И они ушли. Пожав плечами, Маша оперлась на перила и снова принялась рассматривать усадьбу.
– Девочка, а это с тобой не Лариска моя только что разговаривала? – услышала она за спиной слегка дребезжащий голос. Маша обернулась. Внизу стояла пожилая женщина. Седая, волосы собраны в пучок на затылке. В руках авоська с продуктами.
– Да, а что? – поинтересовалась Маша.
– Да внучка моя. Ключи схватила и убежала с подружками, – пожаловалась женщина. – А я говорила, без меня не уходи, дождись. Куда побежали-то? – спросила она.
– Да вон в ту сторону, – Маша показала рукой.
– Небось, в усадьбу, – женщина сокрушенно покачала головой. – Далековато. Туда не пойду. Придется на скамейке у дома дожидаться. Свои-то ключи она потеряла где-то, вот так же бегая. И мои теперь потеряет. Придется замок менять. А ты откудова в нашу Елениевку пожаловала? – спросила, внимательно посмотрев на Машу. – Никак Таньки-почтальонши племянница? Похожа чуток.
– Да, – подтвердила Маша. – А почему в Елениевку? Поселок-то Солнцевский называется, – напомнила она.

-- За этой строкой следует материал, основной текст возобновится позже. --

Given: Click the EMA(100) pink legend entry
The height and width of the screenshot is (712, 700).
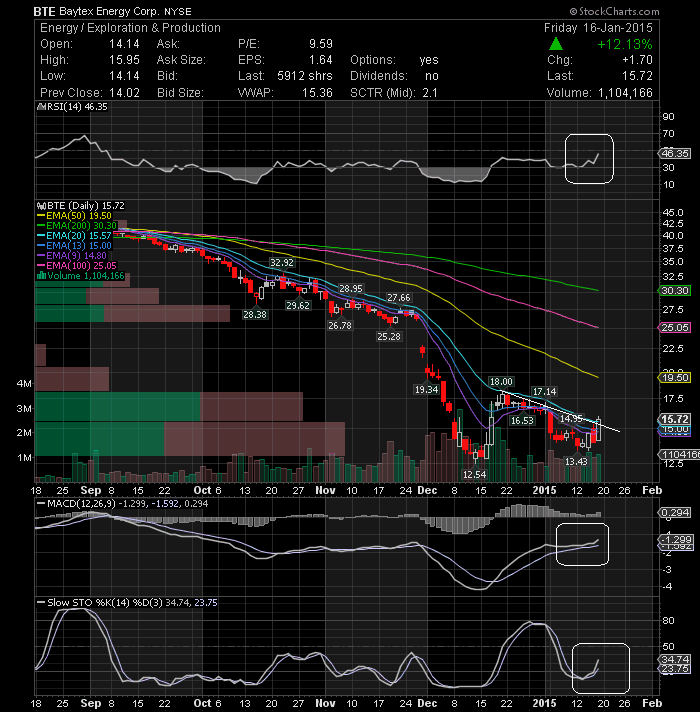Looking at the screenshot, I should click(x=77, y=266).
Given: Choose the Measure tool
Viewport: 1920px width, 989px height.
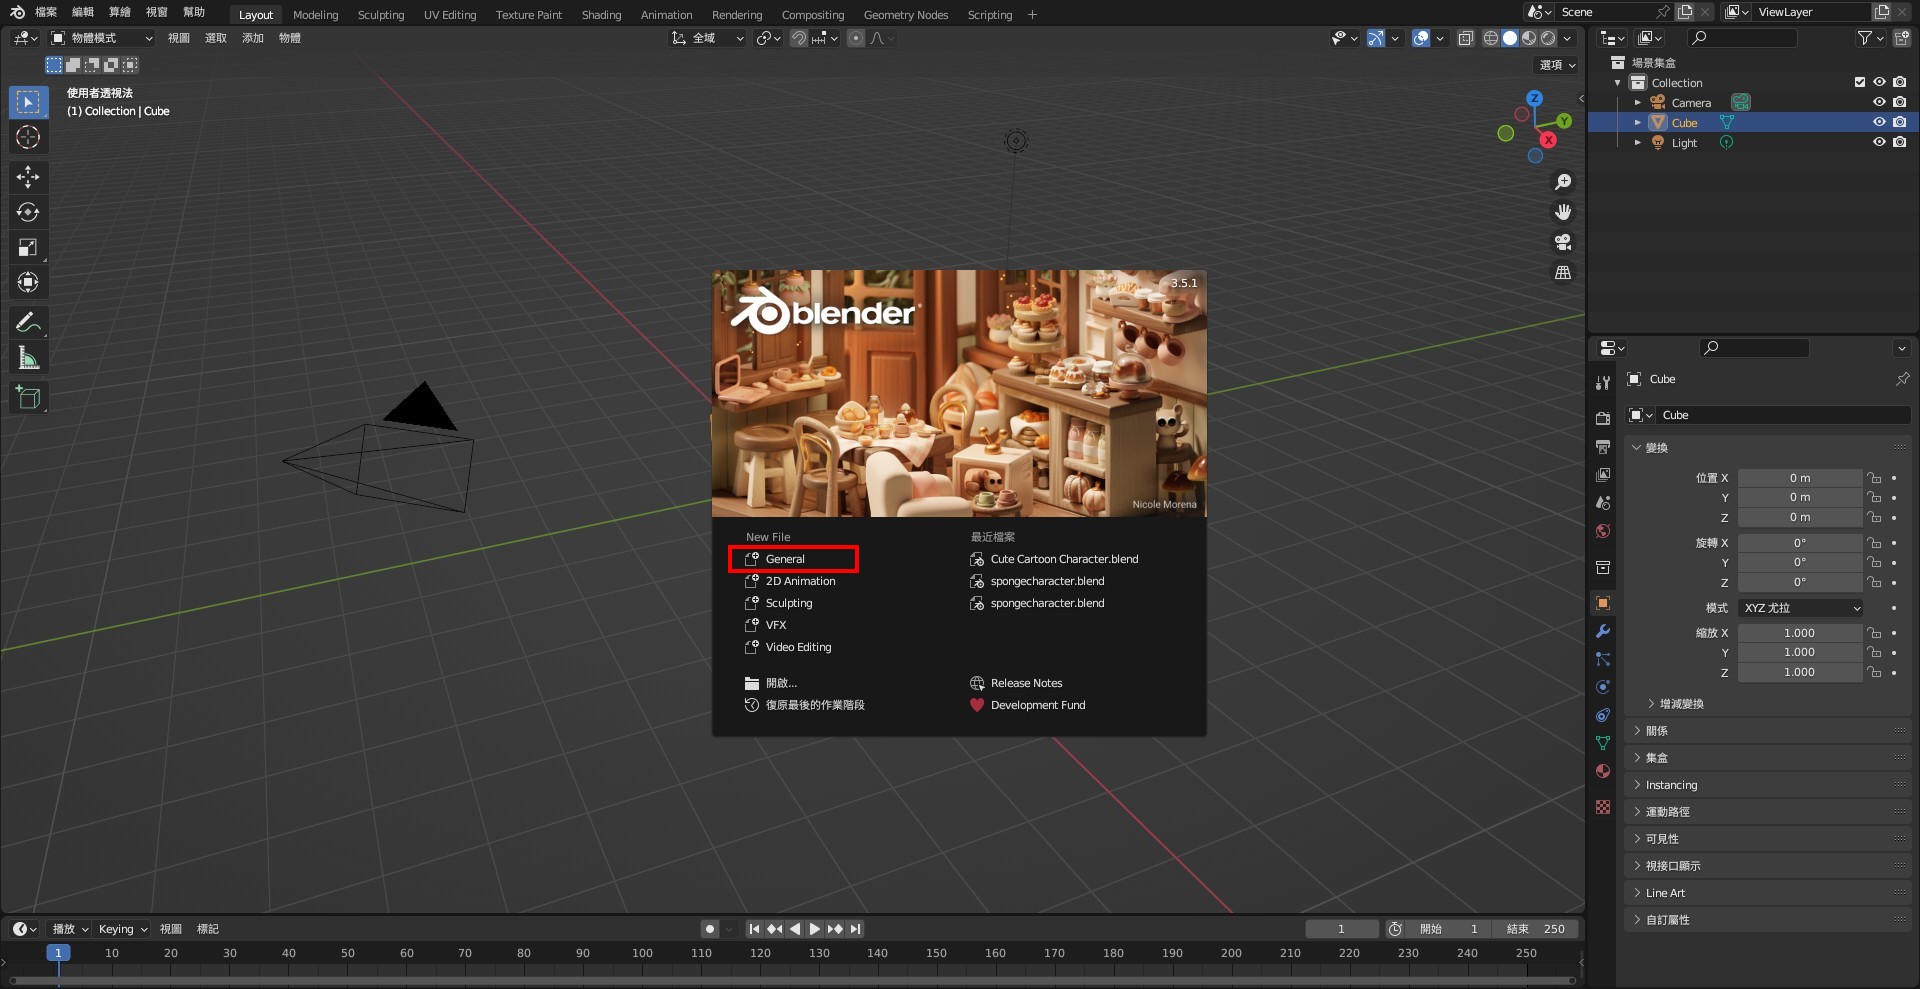Looking at the screenshot, I should tap(28, 358).
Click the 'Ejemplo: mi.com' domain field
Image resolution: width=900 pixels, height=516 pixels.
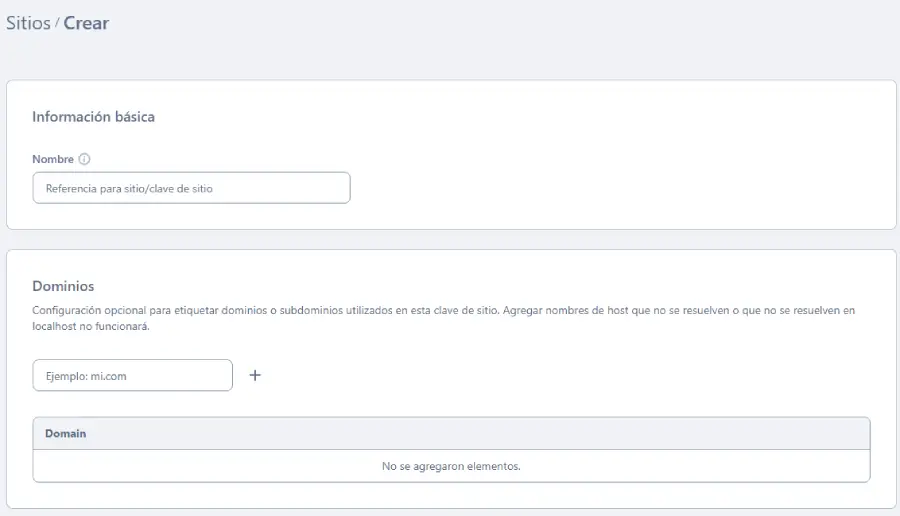click(132, 376)
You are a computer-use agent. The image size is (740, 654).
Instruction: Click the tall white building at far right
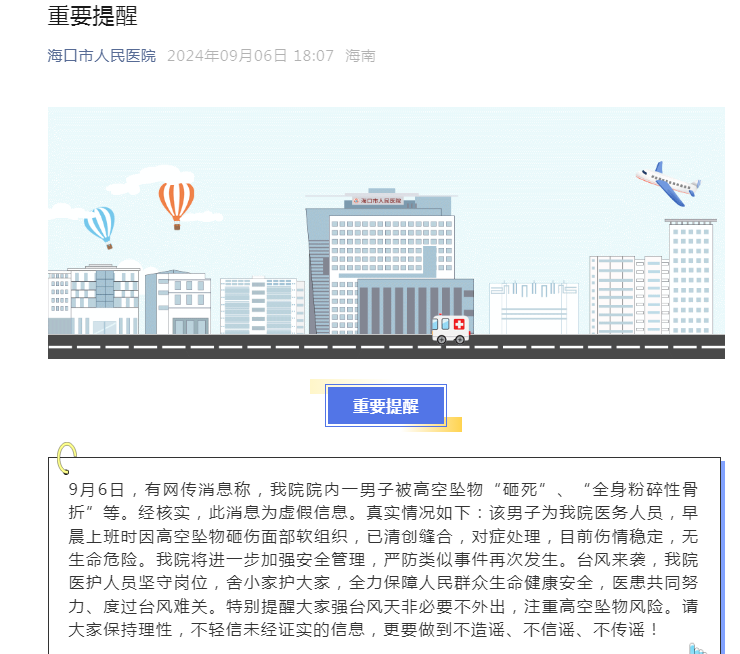pyautogui.click(x=690, y=275)
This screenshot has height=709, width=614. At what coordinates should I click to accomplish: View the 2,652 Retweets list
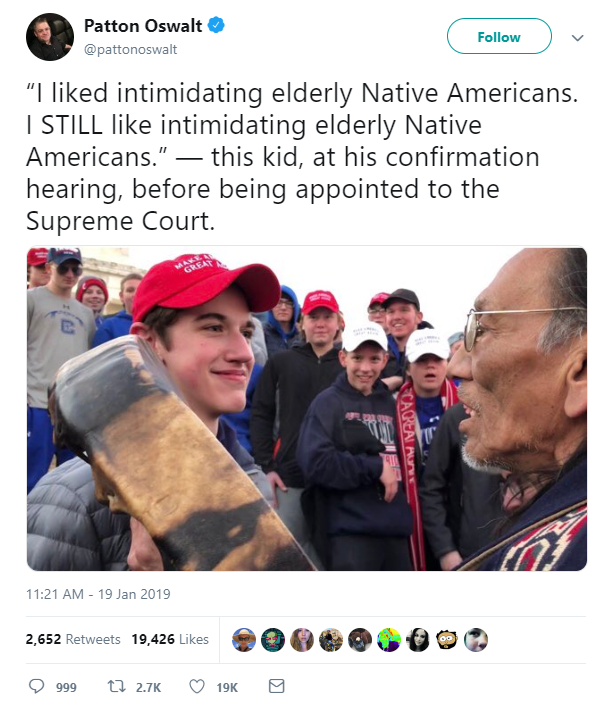(x=73, y=639)
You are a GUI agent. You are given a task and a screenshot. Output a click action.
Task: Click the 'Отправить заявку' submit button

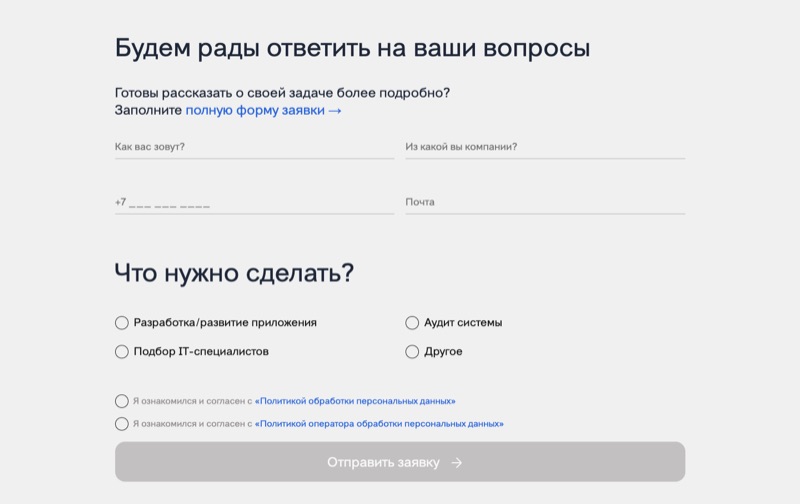click(x=400, y=462)
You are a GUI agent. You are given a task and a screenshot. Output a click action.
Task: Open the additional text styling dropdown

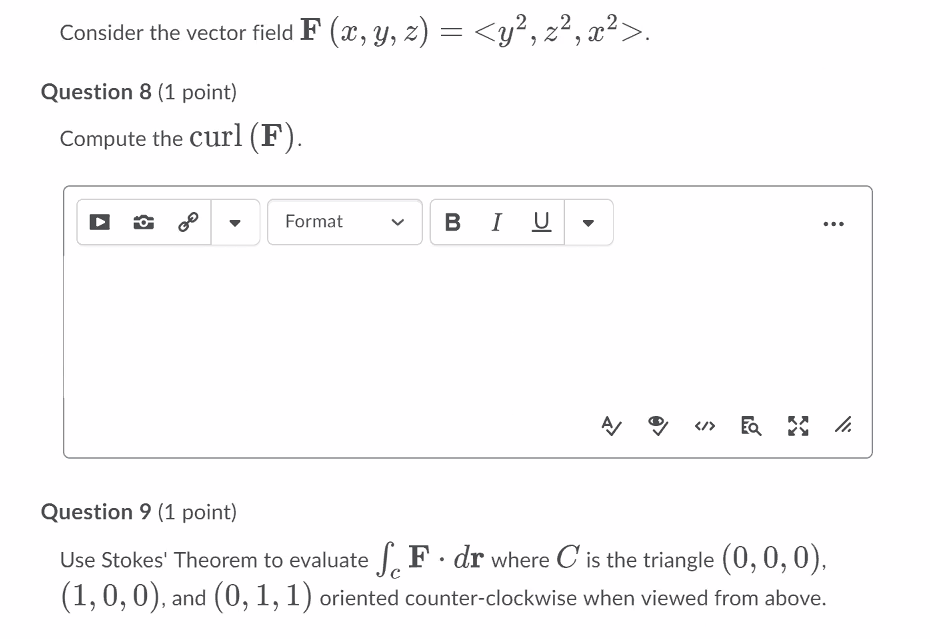tap(588, 222)
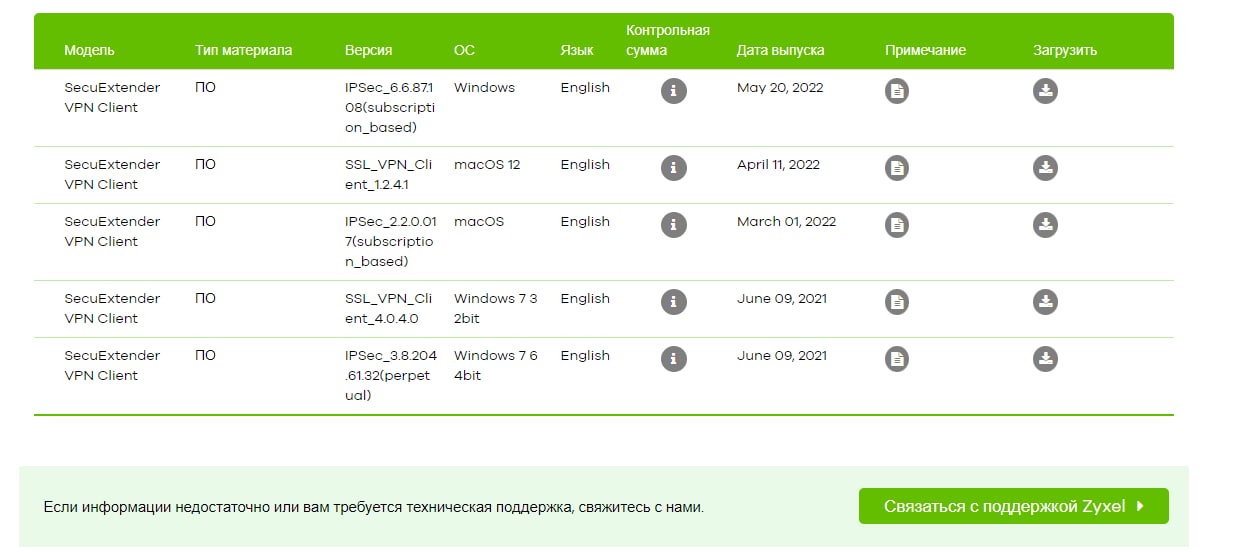Image resolution: width=1240 pixels, height=552 pixels.
Task: Open release note for IPSec_2.2.0.017 macOS
Action: [897, 225]
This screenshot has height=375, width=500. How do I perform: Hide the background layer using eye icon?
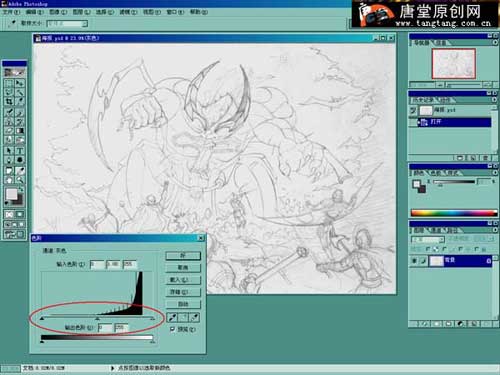point(414,261)
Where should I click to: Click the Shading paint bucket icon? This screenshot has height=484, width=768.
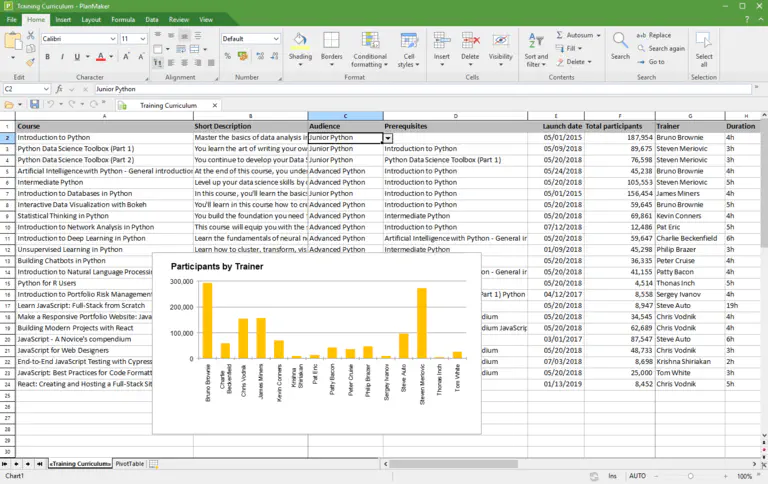[x=300, y=40]
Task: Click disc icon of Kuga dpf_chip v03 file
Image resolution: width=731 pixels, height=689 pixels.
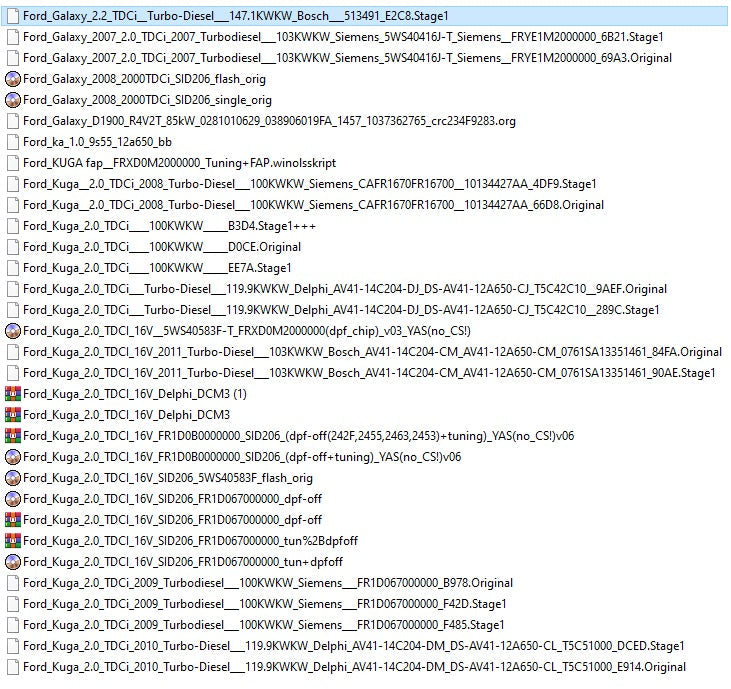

– Так это уж когда назвали?! – Женщина махнула рукой. – Когда вон комбинат лесообрабатывающий построили, к нему и поселок устроили. А прежде здесь деревня Елениевка была. По имени барина, Елениева. Моя мать и бабушка давненько здесь жили. Вон, в усадьбе Елениевской кашеварили да убирались. – Она кивнула на виднеющуюся вдалеке крышу.
– Так они и самого барина видели? И жену его Анну Николаевну? – заинтересовавшись, Маша спустилась на несколько ступеней пониже.
– Как же не видеть – видели, – подтвердила женщина. – Константин Иванович сам, как бабка рассказывала, человек был добрый, щедрый. Книжки читать любил. Собирал их на полочках – видимо-невидимо. Очень переживал, когда с них пыль смахивали, чтоб не повредили. Редкие, мол. Бабка-то моя неграмотная была, ей что? Хоть в лоб, хоть по лбу. Сама-то не смыслила. Но убиралась бережно. А Анна Николаевна… – Женщина присела на ступеньку и положив авоську на колени, на мгновение замолчала. – Дурного про нее не скажешь. Не злая. Красивая. Волосы яркие, рыжие, она их собранными в хвост на затылке носила, точно хвост у лисицы. А глаза раскосые, по- инхнему, по-японски. Она ж оттуда была, говорили. Только, как сказать… – Женщина пожала плечами. – Не нашенская она была. Чужая. И внутри вот что-то такое, жесткое чувствовалось. Не поболтаешь с ней по-женски, вся в себе. Улыбается и вежливая – а тепла сердечного нет. Елениев и сам-то от ее холодности страдал. Не понимала она его. Оттого, верно, и помер рано. Про нее рассказывали, что как надо было ей тайком из усадьбы отлучиться, так она лисой оборачивалась и через лаз убегала, а взамен себя что-то вроде морока оставляла – пустую оболочку. Вроде и дома она, а на самом деле нет. Только подтвердить этого точно никто не мог, конечно. – Женщина вздохнула. – Но бабка моя заметила, как Анна Николаевна больной скажется и запрется у себя в спальне, так по двору лисица бегает. Она хотела капкан на нее поставить, мол, курей ворует, окаянная. Про колдовство-то она не думала. Но Анна Николаевна ей строго-настрого запретила. Нечего, говорит, животных мучить. Побегает, побегает, да сама уберется.